**Exercise text**:
- - - - -

August Week 3: Concussion

Article: Sports-related Concussion in Children and Adolescents – Pediatrics 2010

You see a 16 year old football player who sustained a hard hit to his head during a football game Friday evening. He was evaluated by the coach, who pulled him out of the game because of momentary loss of consciousness and continued headache throughout the game. He has not been to the ER or otherwise seen a physician. It is Monday morning and he has been sent to you, his pediatrician, for clearance to return to play. He notes he has noticed a mild headache when he wakes in the morning and when he does his homework, similar to the one he had on Friday evening after his hit, but after he drinks two glasses of water he usually feels fine. His physical exam is benign, including no bleeding behind his tympanic membranes, no periorbital bruising, supple neck, completely normal neurological testing including normal gait. He is oriented, answers your questions easily, and recalls the events of Friday night. He is eager to return to the game because his team is doing very well this season.

1. How do you define a concussion?

- - - - -

**Dataset entries**:

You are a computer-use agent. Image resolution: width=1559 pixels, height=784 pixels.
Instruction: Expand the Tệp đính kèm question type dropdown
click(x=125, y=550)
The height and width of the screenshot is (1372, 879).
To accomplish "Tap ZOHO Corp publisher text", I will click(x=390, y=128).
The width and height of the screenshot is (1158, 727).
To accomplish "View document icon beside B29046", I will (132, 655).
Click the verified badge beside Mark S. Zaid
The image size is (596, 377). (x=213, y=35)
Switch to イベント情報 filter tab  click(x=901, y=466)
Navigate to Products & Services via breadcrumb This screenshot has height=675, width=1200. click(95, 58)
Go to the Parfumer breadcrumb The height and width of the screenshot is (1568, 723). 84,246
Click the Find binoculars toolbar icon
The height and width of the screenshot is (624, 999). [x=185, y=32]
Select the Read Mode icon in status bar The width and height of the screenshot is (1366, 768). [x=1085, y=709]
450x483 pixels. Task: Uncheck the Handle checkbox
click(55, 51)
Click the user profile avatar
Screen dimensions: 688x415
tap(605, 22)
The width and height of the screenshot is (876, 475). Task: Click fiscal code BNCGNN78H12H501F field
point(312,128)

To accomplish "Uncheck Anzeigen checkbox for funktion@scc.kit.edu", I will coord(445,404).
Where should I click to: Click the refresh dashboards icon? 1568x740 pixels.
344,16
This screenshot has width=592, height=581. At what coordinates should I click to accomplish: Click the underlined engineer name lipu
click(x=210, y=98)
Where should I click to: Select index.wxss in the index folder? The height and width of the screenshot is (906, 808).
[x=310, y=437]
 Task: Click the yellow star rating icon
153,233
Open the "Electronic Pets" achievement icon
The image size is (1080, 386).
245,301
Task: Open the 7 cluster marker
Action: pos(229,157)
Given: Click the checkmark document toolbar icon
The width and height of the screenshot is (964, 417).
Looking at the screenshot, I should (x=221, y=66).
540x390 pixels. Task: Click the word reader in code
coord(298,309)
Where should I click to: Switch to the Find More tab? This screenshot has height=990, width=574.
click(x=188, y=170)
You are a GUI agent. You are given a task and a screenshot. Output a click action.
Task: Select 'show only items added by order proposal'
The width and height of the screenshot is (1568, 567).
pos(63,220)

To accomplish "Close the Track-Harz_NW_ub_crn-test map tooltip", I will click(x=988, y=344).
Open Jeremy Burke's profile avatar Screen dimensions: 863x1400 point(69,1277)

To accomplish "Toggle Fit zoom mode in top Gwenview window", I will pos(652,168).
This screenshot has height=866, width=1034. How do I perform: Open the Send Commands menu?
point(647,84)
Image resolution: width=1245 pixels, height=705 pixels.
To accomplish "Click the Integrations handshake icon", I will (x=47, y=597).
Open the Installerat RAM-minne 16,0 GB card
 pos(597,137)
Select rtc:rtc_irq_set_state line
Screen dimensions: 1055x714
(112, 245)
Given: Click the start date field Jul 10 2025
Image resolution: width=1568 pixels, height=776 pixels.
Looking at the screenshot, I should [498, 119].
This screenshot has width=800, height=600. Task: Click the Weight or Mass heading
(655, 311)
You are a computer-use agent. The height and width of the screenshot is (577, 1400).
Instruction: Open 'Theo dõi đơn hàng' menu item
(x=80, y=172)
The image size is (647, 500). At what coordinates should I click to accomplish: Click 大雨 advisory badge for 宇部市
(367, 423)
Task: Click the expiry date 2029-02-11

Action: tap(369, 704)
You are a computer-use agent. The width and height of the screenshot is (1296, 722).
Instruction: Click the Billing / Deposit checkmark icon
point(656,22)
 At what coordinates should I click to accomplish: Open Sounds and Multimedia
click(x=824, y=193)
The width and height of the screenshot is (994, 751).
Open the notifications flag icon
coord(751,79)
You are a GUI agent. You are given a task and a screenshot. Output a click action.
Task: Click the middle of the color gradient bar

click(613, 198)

- - - - -

**What you need to do**: Pick up the concussion case text after its last line and carry it forward in the same plain style.

**Answer to this problem**:
2. When should an athlete with concussion seek medical attention? (i.e. go to the ED)
     a. Repeated vomiting
     b. Severe/progressive headache
     c. Seizure
     d. Unsteady gait
     e. Slurred speech
     f. Weakness/numbness in extremities
     g. Chance of skull fracture
     h. Altered mental status
     i. All of the above

3. If you suspect a skull fracture, what imaging modality should you use?
     a. 4-view skull films 
     b. CT without contrast
     c. CT with contrast
     d. MRI without contrast
     e. MRI with contrast

4. What can you tell your patient about symptomatic management of headache?
     a. Go ahead and use ibuprofen or acetaminophen, but be sure to             follow instructions
     b. Avoid ibuprofen 
     c. Avoid activities that cause symptoms 
     d. A and C
     e. B and C

5. When can he return to football practice and football games?
     a. When symptom free with just occasional use of Tylenol
     b. When symptom free off medication 
     c. When symptom free aside from depression

6. Your patient’s parents ask you if you can write a note to excuse your patient from his calculus final tomorrow. How do you respond?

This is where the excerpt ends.